*Directions for this task*.
Beneath this instruction is a listing; print exactly the lines in it starting at the line that contains "Choose 編集 in the context menu" and going through the line that contains "The image size is (1568, 769).".

*** Block opens ***

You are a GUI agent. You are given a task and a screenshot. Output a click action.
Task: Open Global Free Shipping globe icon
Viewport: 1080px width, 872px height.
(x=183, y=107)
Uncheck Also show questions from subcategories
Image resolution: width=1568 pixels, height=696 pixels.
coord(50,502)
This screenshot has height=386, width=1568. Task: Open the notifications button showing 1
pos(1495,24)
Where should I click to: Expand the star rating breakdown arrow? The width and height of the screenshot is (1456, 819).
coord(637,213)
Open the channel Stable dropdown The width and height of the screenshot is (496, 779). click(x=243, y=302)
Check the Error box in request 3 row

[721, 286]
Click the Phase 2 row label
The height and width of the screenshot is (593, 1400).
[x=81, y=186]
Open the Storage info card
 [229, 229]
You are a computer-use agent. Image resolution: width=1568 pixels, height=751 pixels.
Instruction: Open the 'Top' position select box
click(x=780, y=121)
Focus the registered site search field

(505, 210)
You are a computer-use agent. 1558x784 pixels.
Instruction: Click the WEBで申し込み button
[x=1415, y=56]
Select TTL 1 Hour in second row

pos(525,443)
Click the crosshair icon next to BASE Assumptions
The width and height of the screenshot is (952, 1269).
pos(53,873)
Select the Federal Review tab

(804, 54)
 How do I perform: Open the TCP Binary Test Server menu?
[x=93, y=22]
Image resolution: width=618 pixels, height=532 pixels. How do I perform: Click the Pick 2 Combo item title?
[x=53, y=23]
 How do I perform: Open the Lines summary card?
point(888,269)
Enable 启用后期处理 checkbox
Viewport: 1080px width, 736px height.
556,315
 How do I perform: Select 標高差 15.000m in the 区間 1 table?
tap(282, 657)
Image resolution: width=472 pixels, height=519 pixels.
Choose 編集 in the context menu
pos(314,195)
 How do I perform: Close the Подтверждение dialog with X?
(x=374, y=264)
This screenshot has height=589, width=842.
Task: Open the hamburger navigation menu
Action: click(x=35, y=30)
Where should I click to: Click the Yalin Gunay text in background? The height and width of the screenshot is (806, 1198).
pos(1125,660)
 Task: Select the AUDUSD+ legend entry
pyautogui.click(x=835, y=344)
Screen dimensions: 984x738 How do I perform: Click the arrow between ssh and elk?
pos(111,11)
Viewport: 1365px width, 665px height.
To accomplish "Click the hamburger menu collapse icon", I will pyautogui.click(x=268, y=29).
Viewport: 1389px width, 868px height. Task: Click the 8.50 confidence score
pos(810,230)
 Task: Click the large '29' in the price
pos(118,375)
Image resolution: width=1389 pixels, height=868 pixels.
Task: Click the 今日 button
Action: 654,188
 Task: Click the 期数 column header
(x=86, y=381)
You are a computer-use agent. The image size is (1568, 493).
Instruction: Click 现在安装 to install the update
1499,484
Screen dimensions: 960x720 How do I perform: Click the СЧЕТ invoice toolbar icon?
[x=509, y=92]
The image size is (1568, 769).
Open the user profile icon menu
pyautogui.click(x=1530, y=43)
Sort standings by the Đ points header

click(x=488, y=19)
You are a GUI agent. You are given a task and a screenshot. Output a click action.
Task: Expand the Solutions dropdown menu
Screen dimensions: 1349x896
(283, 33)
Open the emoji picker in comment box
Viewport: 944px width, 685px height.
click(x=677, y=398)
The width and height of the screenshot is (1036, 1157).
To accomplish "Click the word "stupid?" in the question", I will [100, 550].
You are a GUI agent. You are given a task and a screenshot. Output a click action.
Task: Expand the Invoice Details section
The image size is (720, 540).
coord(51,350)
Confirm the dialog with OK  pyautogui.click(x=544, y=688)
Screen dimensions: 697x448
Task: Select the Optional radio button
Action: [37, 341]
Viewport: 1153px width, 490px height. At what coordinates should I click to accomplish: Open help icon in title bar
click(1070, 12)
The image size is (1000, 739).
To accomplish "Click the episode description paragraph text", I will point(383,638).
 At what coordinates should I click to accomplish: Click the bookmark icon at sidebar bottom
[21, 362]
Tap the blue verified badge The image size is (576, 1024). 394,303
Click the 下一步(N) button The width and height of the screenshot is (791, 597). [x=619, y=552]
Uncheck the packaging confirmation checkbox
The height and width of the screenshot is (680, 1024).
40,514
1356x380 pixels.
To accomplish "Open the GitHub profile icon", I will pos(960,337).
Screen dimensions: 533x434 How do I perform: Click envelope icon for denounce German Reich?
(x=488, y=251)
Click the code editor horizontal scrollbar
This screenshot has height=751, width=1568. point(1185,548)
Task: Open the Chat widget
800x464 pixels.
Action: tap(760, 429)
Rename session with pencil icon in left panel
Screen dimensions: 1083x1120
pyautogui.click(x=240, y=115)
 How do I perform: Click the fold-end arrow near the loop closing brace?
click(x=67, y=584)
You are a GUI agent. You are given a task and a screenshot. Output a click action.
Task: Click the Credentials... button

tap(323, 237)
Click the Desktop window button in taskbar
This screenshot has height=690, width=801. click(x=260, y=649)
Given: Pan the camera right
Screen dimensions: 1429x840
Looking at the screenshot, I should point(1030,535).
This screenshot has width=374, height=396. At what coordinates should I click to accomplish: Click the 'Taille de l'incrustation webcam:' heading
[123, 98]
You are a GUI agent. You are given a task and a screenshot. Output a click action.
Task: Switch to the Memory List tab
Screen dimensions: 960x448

*** Block closes ***

*Exercise output*.
Choose 編集 in the context menu
pos(314,195)
 How do I perform: Close the Подтверждение dialog with X?
(x=374, y=264)
This screenshot has height=589, width=842.
Task: Open the hamburger navigation menu
Action: click(x=35, y=30)
Where should I click to: Click the Yalin Gunay text in background? The height and width of the screenshot is (806, 1198).
pos(1125,660)
 Task: Select the AUDUSD+ legend entry
pyautogui.click(x=835, y=344)
Screen dimensions: 984x738 How do I perform: Click the arrow between ssh and elk?
pos(111,11)
Viewport: 1365px width, 665px height.
To accomplish "Click the hamburger menu collapse icon", I will pyautogui.click(x=268, y=29).
Viewport: 1389px width, 868px height. Task: Click the 8.50 confidence score
pos(810,230)
 Task: Click the large '29' in the price
pos(118,375)
Image resolution: width=1389 pixels, height=868 pixels.
Task: Click the 今日 button
Action: 654,188
 Task: Click the 期数 column header
(x=86, y=381)
You are a computer-use agent. The image size is (1568, 493).
Instruction: Click 现在安装 to install the update
1499,484
Screen dimensions: 960x720 How do I perform: Click the СЧЕТ invoice toolbar icon?
[x=509, y=92]
The image size is (1568, 769).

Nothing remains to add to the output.